A very inconvenient part of me would like to argue with that. The more practical part notices another shot hitting exactly where my arm was a second earlier and decides marital debate can wait.
Steve fires twice in controlled succession. The gunfire from the storage building stops.
“Jax,” he says into comms, voice low enough to frighten anyone with sense. “Shooter at west storage is suppressed. We’re compromised on the hill. Jan’s hit.”
“I’m fine,” I snap.
“She’s bleeding,” Steve corrects.
Jax answers instantly. “Vehicle’s clear if you can reach it. Cole’s moving the women to cover. Go.”
“I can help.”
“You can move,” Steve says, already slinging the rifle and grabbing the camera strap. “That’s what you can do.”
The pain sharpens when I roll onto my side and push up. It isn’t deep. I know that from the angle, the heat, the way my body still obeys. Ricochet wound. Lateral path. Painful, messy, unlikely to have gone anywhere vital.
Steve doesn’t care about my neat little internal assessment.
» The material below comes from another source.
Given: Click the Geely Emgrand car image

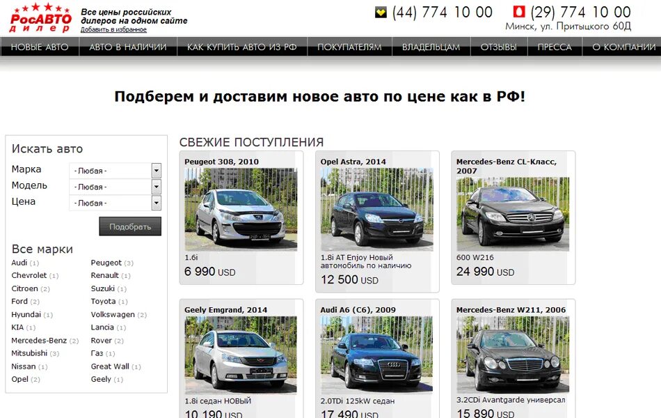Looking at the screenshot, I should [x=241, y=355].
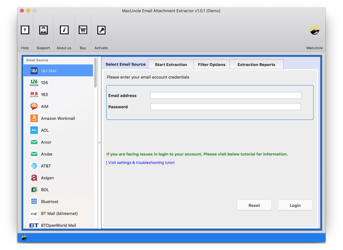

His hand clamps over mine, pressing my palm harder against the wound. “Hold pressure.”
“I know.”
“I know you know. Do it anyway.”
We scramble backward from the rocks, staying low as more bullets rip across the slope. Steve keeps one hand locked around the camera strap, controlling its swing while gravel slides beneath my boots. I twist too sharply, and pain flares white enough to make the ground tilt.
Steve catches me before I drop.
“Easy.”
“I hate that word.”
He half-guides, half-hauls me down the back side of the hill toward the scrub track where we left the vehicle hidden behind a stand of battered olive trees. Every step pulls at my side. Warm blood spreads beneath my fingers, too much for comfort, not enough for disaster.
Probably.
The SUV comes into view, dark and blessedly close.
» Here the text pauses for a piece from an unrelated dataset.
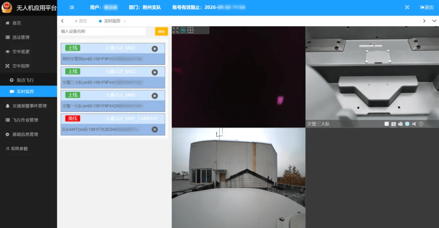Expand video player to fullscreen arrows icon
Screen dimensions: 439x228
click(x=176, y=30)
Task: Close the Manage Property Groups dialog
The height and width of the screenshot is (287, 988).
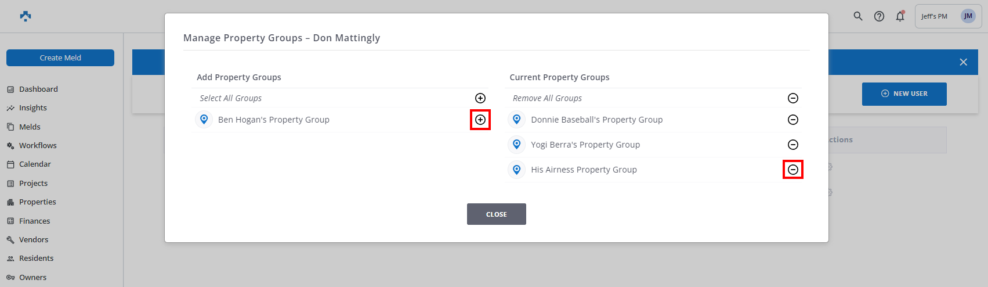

A shout rises from the port side of the hill.
Steve turns, puts himself between me and the sound, and fires once toward the ridge line. Whoever thought about following us changes their mind.
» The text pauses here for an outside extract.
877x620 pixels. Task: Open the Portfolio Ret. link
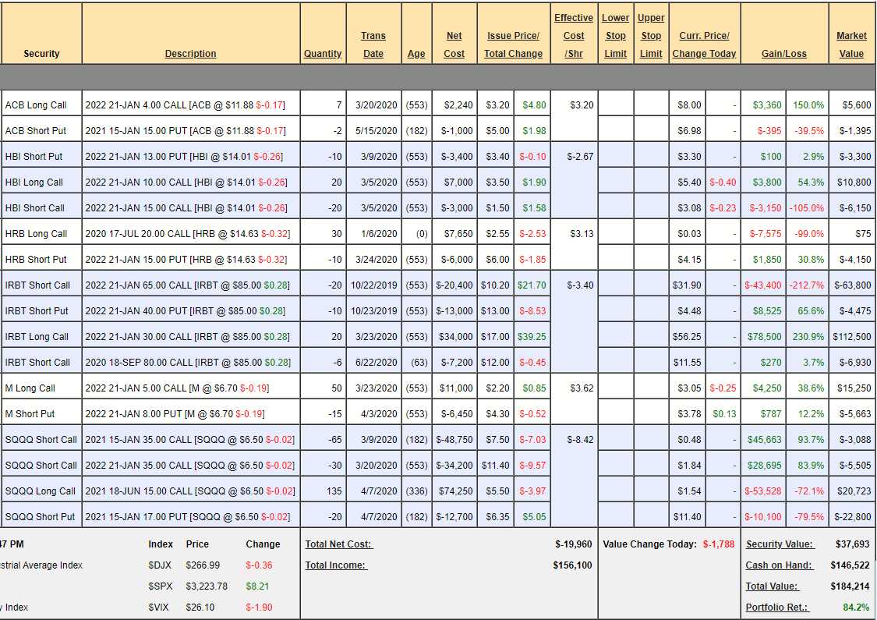click(x=776, y=608)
We reach the SUV hard. Steve yanks the passenger door open and practically lifts me inside.
“I can climb into a car by myself.”
“Congratulations.”
The door slams before I can tell him what to do with that tone.
He rounds the hood, weapon still in hand, scanning the slope, the road, the port lights glowing beyond. Then he drops into the driver’s seat, places the rifle in the footwell, and starts the engine.
His hands are steady.
His face isn’t.
I press harder against my side, breathing through the sharp burn as the SUV lurches onto the track.
“Steve.”
“Don’t.”
“It’s not a direct hit.”
“I said don’t.”
The vehicle drops hard into a rut, and I bite back a sound badly enough that he hears it anyway.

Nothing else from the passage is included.